Building a Kafka Serde is Easy

Peter McIntyre

Principal Engineer

November 20, 2024

Peter McIntyre

Principal Engineer

The what, why, and how of building a Serde

🚧 Serde 101

tl;dr; the symmetric process of converting objects into bytes and back again.

What is a Serde?

A Serde (or SerDe, short for Serializer/Deserializer) in Kafka represents a symmetric mechanism for converting between in-memory representations of data into a desired format and back again.

When publishing to and consuming from a Kafka topic, you must agree on a Serde for both the message key and value. For example, you could serialize the key to a String and the value to Avro.

Why a custom Serde?

In most cases, you will want to use industry-standard formats like Avro, Protobuf, or JSON. However, there are real cases for custom serializers—adding end-to-end encryption, masking sensitive values, wrapping a message with metadata, decorating a message with company-standard headers, etc.

Core Concepts

To implement a custom Serde in Java, you will want to familiarize yourself with the following Java interfaces:

Serializer: An interface for converting objects to bytes.
Deserializer: An interface for converting bytes to objects.
Serde: The interface for wrapping a serializer and deserializer pair.
AbstractConfig: A base class to extend for handling configuration.

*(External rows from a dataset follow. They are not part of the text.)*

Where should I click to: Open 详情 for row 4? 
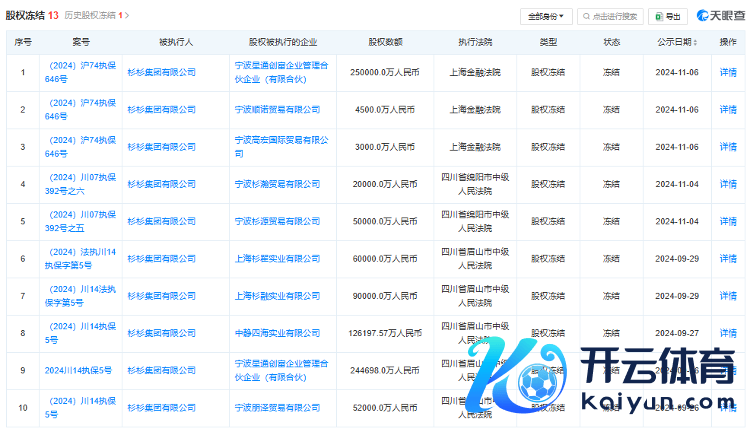[x=728, y=184]
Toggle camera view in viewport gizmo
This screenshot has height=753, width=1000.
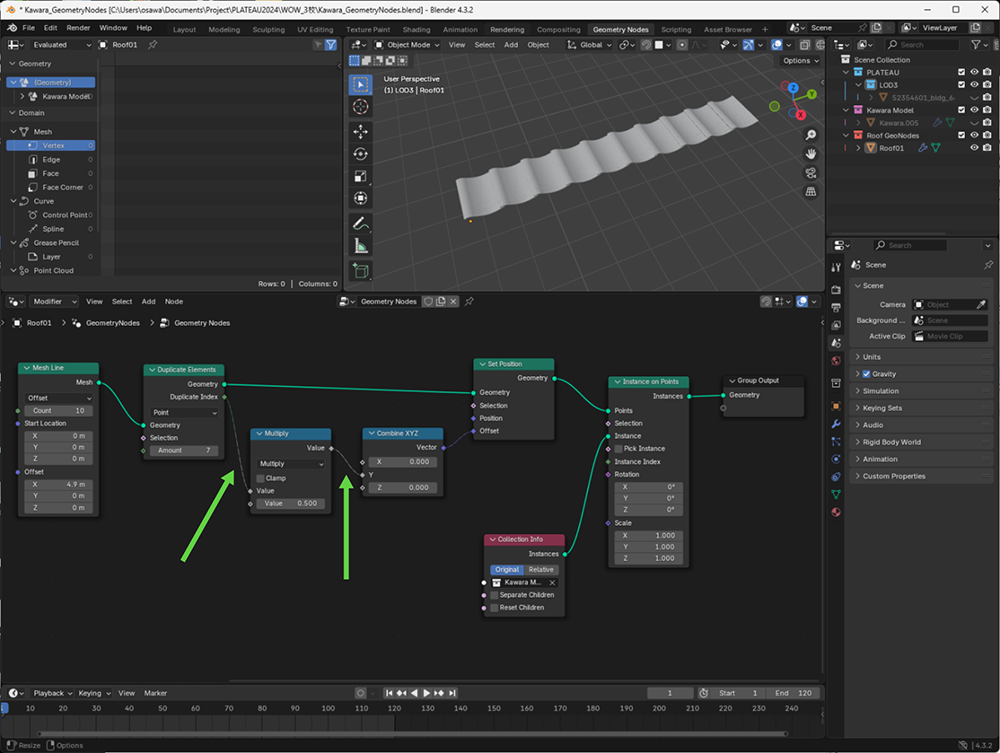811,172
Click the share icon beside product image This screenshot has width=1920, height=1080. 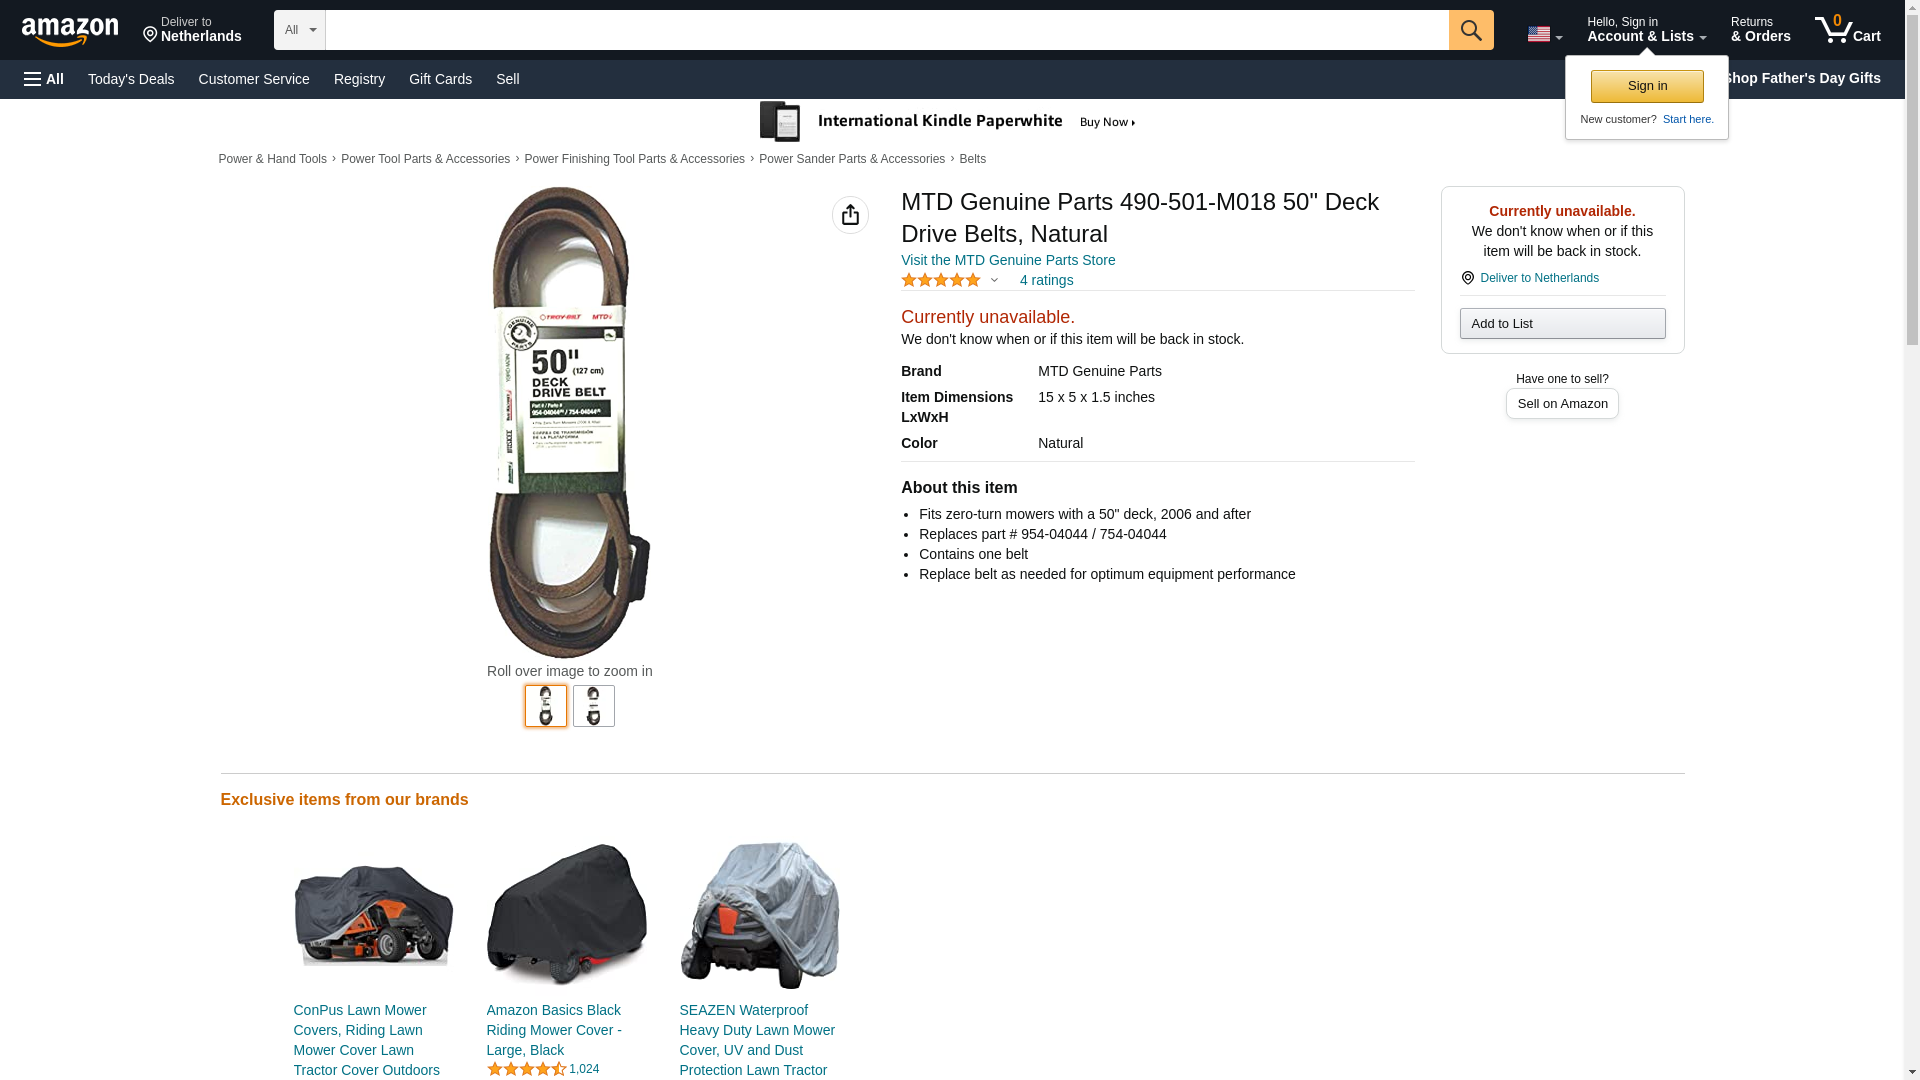click(850, 215)
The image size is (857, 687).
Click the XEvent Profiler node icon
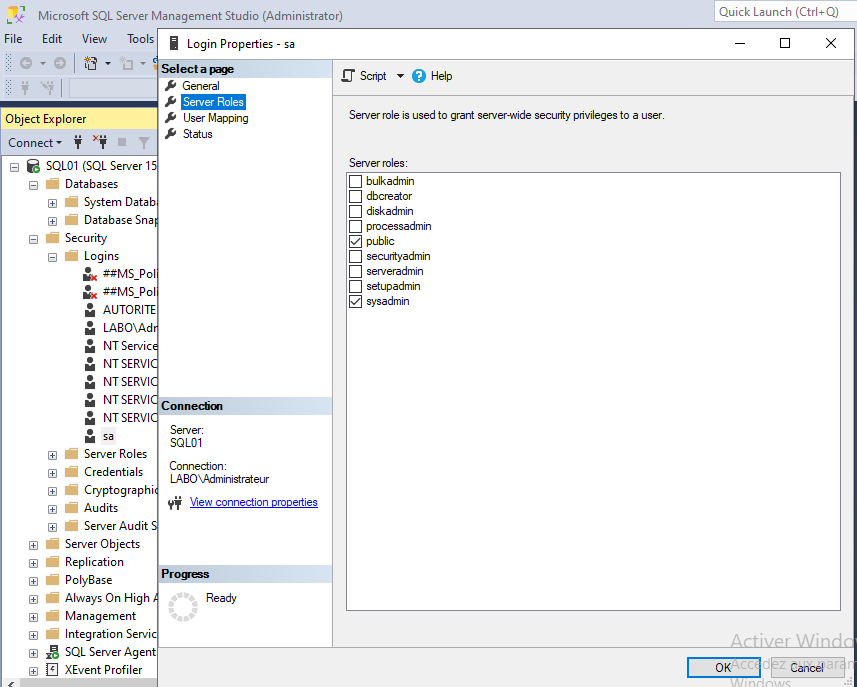(x=52, y=670)
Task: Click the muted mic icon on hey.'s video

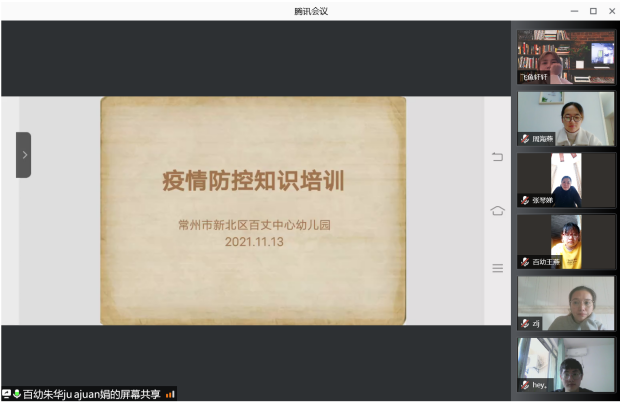Action: [x=524, y=385]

To build a custom Serde, you will need to use each of these.

The Ecosystem

The Kafka ecosystem is vast, and many documents blur the lines between Kafka, Springboot, Confluent, and other related terms. Let’s clarify:

Apache Kafka: The open-source distributed event streaming platform. It provides the core software for deploying a cluster and the SDK’s to interface with it.
Spring: A framework that provides features to help you build and test applications — like Inversion of Control (IoC) and Dependency Injection (DI).
Spring Boot: Provides auto-configuration and convenient abstractions on top of Spring.
Confluent: A company founded by the creators of Apache Kafka. They offer Kafka as a service and provide other add-ons like Kafka Connect, Schema Registry, and lots of Serdes!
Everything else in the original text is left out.